Extracted entries START

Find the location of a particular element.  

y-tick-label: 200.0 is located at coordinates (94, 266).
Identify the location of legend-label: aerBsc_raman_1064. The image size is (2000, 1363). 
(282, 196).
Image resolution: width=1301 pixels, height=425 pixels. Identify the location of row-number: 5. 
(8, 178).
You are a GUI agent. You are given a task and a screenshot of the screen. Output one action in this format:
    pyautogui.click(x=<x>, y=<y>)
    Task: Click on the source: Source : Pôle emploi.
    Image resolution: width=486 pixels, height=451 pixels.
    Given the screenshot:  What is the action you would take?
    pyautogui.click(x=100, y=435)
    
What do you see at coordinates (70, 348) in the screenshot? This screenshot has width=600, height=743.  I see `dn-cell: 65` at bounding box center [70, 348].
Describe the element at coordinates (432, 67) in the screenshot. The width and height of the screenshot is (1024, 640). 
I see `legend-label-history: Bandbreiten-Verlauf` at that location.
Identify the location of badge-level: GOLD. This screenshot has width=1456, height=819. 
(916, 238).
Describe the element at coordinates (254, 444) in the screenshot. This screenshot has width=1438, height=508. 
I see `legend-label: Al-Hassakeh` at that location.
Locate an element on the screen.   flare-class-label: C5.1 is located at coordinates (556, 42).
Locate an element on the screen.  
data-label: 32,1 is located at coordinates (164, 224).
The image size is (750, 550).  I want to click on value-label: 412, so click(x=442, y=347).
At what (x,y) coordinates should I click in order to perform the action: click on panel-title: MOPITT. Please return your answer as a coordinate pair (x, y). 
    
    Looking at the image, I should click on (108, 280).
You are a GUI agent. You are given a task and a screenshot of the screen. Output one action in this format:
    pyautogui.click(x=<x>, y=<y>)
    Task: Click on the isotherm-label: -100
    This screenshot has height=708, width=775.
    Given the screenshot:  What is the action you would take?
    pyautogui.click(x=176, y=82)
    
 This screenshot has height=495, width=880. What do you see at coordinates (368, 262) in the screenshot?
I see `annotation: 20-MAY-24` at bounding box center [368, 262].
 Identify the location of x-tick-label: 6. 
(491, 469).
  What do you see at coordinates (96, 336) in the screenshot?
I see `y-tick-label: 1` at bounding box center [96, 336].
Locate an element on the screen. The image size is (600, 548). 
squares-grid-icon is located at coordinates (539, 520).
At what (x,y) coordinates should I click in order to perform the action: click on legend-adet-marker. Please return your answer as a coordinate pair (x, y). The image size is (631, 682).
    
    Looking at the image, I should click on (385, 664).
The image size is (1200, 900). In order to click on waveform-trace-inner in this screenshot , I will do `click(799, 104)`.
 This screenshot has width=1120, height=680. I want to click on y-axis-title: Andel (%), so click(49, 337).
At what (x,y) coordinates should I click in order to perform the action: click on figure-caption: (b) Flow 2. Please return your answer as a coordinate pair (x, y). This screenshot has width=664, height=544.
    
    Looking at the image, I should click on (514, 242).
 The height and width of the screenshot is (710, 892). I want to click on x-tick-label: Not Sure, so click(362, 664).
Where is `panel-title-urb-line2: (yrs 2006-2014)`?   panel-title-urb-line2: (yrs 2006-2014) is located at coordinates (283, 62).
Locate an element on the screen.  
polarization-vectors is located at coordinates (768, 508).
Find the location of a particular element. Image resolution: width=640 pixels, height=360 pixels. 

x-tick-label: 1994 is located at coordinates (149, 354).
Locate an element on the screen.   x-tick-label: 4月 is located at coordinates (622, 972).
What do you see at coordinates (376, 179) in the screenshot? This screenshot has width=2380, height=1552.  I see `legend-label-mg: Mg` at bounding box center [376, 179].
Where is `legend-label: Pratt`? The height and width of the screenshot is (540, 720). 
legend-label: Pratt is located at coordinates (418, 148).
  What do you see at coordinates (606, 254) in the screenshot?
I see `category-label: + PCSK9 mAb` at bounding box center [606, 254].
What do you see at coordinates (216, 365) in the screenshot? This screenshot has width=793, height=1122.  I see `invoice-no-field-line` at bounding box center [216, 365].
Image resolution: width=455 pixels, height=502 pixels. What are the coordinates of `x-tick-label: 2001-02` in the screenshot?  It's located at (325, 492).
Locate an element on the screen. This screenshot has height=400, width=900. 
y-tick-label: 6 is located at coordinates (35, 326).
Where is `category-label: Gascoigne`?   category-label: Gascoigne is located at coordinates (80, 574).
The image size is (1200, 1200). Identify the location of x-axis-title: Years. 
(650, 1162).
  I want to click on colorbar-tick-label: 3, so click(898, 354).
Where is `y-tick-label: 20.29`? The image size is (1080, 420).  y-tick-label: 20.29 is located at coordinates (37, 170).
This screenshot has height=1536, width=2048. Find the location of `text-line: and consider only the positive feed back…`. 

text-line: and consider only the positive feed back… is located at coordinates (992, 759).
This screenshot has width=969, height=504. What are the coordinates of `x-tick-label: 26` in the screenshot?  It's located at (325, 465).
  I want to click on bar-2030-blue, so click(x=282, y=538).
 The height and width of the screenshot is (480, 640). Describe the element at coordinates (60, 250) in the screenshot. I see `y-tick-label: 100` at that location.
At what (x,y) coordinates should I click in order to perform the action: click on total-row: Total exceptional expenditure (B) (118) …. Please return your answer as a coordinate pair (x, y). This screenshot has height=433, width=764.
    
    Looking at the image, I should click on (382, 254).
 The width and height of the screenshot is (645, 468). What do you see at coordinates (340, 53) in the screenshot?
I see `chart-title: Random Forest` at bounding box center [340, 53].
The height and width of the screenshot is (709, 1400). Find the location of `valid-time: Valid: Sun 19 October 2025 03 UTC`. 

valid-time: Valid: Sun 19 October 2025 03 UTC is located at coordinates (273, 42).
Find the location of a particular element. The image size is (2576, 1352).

Extracted entries END

To do – Copy the lines from the one containing "Find the location of a particular element. Image" through the one containing "text-line: and consider only the positive feed back… is", swapping every "Locate an element" for "Find an element" and keeping everything else the same.

Finished task –
Find the location of a particular element. Image resolution: width=640 pixels, height=360 pixels. 

x-tick-label: 1994 is located at coordinates (149, 354).
Find an element on the screen.   x-tick-label: 4月 is located at coordinates (622, 972).
What do you see at coordinates (376, 179) in the screenshot? This screenshot has width=2380, height=1552.  I see `legend-label-mg: Mg` at bounding box center [376, 179].
Where is `legend-label: Pratt`? The height and width of the screenshot is (540, 720). 
legend-label: Pratt is located at coordinates (418, 148).
  What do you see at coordinates (606, 254) in the screenshot?
I see `category-label: + PCSK9 mAb` at bounding box center [606, 254].
What do you see at coordinates (216, 365) in the screenshot? This screenshot has width=793, height=1122.  I see `invoice-no-field-line` at bounding box center [216, 365].
Image resolution: width=455 pixels, height=502 pixels. What are the coordinates of `x-tick-label: 2001-02` in the screenshot?  It's located at (325, 492).
Find an element on the screen. This screenshot has height=400, width=900. 
y-tick-label: 6 is located at coordinates (35, 326).
Where is `category-label: Gascoigne`?   category-label: Gascoigne is located at coordinates (80, 574).
The image size is (1200, 1200). Identify the location of x-axis-title: Years. 
(650, 1162).
  I want to click on colorbar-tick-label: 3, so click(898, 354).
Where is `y-tick-label: 20.29`? The image size is (1080, 420).  y-tick-label: 20.29 is located at coordinates (37, 170).
This screenshot has height=1536, width=2048. Find the location of `text-line: and consider only the positive feed back…`. 

text-line: and consider only the positive feed back… is located at coordinates (992, 759).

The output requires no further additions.